Duflock, whose organization represents around 2,300 growers, joined “AgriTalk” to discuss the current state of ag labor and the challenges to automation. Duflock says those growers using the H-2A guestworker program have additional regulatory costs, which have caused wages to skyrocket.
“A lot of folks said, boy, when we get to $20 an hour for farm labor, that’s going to be Armageddon,” he says. “Well, we zip right past that with H-2A because you throw an adverse effect wage rate, which is the minimum wage for those folks, into the mix. That’s almost $20. And then you house them, you transport them and you feed them. That’s $28 to $30.So the fastest growing percentage of California labor right now is the highest cost part of it. And there’s no end in sight.”

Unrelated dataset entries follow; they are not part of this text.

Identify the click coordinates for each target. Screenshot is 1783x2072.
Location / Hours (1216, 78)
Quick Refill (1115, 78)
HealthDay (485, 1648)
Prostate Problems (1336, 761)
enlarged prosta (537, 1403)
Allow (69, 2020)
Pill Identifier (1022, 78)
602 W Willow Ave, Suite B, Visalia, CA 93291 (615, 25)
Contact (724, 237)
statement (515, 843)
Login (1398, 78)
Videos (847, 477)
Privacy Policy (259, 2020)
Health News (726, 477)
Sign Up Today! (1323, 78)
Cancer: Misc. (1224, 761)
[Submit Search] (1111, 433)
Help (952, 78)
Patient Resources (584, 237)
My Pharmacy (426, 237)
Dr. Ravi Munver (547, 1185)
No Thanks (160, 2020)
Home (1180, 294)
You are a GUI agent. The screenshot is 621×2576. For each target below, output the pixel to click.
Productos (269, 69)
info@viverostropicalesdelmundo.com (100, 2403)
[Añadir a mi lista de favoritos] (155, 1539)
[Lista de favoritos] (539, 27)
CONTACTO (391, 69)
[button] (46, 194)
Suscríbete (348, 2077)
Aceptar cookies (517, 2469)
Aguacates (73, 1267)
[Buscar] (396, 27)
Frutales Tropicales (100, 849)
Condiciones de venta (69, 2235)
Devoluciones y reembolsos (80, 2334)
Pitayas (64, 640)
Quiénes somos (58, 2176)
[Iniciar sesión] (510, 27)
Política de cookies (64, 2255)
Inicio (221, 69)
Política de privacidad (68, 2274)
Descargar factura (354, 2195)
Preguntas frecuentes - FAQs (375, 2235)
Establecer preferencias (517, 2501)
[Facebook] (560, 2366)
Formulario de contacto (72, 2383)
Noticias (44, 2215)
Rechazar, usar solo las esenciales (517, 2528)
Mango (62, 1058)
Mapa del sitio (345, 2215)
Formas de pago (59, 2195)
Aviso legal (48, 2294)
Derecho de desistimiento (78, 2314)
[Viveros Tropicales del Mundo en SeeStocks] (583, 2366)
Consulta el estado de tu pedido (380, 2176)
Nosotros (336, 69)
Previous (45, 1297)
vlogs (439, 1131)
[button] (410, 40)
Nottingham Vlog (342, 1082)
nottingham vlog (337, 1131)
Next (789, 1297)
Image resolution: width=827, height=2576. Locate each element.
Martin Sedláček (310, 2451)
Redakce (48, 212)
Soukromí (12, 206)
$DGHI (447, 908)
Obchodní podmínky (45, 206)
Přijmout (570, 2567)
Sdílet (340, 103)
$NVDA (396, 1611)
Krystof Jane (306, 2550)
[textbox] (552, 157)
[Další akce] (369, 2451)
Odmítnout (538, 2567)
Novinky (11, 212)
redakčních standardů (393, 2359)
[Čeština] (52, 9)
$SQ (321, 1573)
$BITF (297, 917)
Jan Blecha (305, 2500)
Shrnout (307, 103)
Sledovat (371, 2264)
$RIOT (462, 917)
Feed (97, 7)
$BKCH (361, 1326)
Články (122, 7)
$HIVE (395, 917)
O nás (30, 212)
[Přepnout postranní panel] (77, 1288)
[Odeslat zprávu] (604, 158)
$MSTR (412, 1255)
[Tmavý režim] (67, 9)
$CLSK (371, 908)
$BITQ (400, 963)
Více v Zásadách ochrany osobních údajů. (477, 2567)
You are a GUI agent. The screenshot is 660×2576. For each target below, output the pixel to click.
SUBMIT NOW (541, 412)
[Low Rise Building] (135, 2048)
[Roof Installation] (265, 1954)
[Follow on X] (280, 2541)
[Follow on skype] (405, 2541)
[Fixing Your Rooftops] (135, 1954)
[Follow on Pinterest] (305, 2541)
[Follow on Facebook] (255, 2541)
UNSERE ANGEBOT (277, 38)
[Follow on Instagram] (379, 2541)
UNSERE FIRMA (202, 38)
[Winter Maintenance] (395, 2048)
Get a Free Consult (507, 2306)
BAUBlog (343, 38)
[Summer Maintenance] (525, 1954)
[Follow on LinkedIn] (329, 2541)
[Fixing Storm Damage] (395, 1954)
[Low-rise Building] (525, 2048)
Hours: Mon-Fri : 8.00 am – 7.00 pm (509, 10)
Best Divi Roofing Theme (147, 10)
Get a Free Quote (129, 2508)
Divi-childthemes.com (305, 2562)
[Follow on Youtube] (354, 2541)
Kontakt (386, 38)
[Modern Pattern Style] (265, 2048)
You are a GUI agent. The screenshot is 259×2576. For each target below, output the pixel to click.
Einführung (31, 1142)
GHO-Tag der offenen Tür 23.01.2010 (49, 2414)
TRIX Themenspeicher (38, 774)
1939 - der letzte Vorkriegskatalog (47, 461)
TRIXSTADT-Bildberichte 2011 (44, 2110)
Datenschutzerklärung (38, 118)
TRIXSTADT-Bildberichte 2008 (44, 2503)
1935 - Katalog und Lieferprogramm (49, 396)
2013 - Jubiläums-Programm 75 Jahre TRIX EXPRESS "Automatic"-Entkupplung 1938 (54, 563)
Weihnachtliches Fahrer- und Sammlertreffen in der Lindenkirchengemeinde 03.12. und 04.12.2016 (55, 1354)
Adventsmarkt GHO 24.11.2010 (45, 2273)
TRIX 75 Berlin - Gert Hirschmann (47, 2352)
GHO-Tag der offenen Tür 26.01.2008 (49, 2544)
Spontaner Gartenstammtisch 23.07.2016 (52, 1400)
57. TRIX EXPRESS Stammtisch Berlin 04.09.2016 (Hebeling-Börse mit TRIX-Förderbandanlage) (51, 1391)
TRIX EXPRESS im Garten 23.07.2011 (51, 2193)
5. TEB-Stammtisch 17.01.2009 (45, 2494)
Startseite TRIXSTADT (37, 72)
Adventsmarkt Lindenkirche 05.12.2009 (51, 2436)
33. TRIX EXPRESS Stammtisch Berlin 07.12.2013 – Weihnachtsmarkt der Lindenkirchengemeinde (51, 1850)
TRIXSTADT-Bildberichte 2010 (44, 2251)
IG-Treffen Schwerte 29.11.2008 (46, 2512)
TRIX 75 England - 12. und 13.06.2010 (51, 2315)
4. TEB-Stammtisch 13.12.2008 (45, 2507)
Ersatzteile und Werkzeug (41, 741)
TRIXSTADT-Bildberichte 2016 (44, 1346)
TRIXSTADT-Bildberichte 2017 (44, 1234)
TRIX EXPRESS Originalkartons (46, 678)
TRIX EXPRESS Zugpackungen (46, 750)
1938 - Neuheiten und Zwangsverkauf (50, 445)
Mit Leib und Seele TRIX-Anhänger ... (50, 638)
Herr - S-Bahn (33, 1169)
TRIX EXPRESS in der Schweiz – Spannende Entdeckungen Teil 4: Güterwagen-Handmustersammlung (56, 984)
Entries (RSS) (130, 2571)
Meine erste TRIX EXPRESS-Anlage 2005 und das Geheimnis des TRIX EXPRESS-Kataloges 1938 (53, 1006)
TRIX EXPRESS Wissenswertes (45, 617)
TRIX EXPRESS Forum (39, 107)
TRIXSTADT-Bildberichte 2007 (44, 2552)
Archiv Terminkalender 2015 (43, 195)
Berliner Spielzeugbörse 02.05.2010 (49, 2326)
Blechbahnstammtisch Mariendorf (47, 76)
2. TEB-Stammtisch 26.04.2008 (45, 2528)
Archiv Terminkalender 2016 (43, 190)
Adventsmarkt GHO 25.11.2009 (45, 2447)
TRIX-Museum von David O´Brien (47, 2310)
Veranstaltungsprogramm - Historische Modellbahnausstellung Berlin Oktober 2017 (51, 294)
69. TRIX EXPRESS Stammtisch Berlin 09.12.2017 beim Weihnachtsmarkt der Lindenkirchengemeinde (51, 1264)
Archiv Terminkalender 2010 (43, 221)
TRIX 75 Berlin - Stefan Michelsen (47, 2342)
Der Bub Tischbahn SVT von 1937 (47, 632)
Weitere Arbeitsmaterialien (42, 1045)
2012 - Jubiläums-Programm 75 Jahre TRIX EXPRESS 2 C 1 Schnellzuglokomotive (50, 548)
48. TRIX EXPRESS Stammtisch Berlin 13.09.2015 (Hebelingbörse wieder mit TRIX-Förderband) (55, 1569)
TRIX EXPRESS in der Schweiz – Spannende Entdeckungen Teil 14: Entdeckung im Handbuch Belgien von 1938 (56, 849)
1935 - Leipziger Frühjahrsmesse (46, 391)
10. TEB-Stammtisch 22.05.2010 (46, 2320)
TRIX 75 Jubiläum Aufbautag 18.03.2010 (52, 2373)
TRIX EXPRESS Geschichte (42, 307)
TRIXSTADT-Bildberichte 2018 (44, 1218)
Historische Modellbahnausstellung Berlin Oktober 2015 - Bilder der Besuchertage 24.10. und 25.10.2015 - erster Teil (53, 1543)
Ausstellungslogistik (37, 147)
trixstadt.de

Duflock says an analysis by California Polytechnic State University, San Luis Obispo, calculated the true costs of ag labor. In 2005, that figure was $109 an acre. In 2017, that number jumped to $977 an acre. In 2024, that figure came to $1,600 an acre.
“Same farmer, same operator, same crop, 20 years apart, $1,600 per acre per year,” he says of which is about 80% in labor.
So, what is the industry to do? Duflock says it’s simple: automate or relocate. He says using the Census of Agriculture data from 1997 to 2022 and then projected to 2052, he estimates the state of California will lose a significant number of farms.
“We are forecast to lose one-third of our acres in California and over half of our farmers in 50 years,” he says. “So, we will be down to less than 20 million acres from 2029. We will be down to 43,000 farmers from 87.”
Duflock says a lot of that attrition is due to production moving outside the U.S. to other countries with less regulatory pressure, better water availability and a steady stream of labor. But, for U.S. growers, technology is a strong path forward.
“Right now, where we’re making progress is on the non-harvest activities,” he says. “That’s about one-third of the hours.”
Duflock says growers paid about $16.3 billion for about 850 million hours of labor. And automating the non-harvest tasks is a start, but harvest is a real challenge, as it makes up the lion’s share of the labor needed.
“We’ve effectively got zero percent of fresh harvest automated at the moment,” he says. “That is 560 million hours that we bought last year.”
Duflock says he sees the potential for about 15% to 20% of harvest automation in the next few years, but to get there, there will need to be industry investment.
“We need private-public, and we need some new investment strategies for harvest,” he says.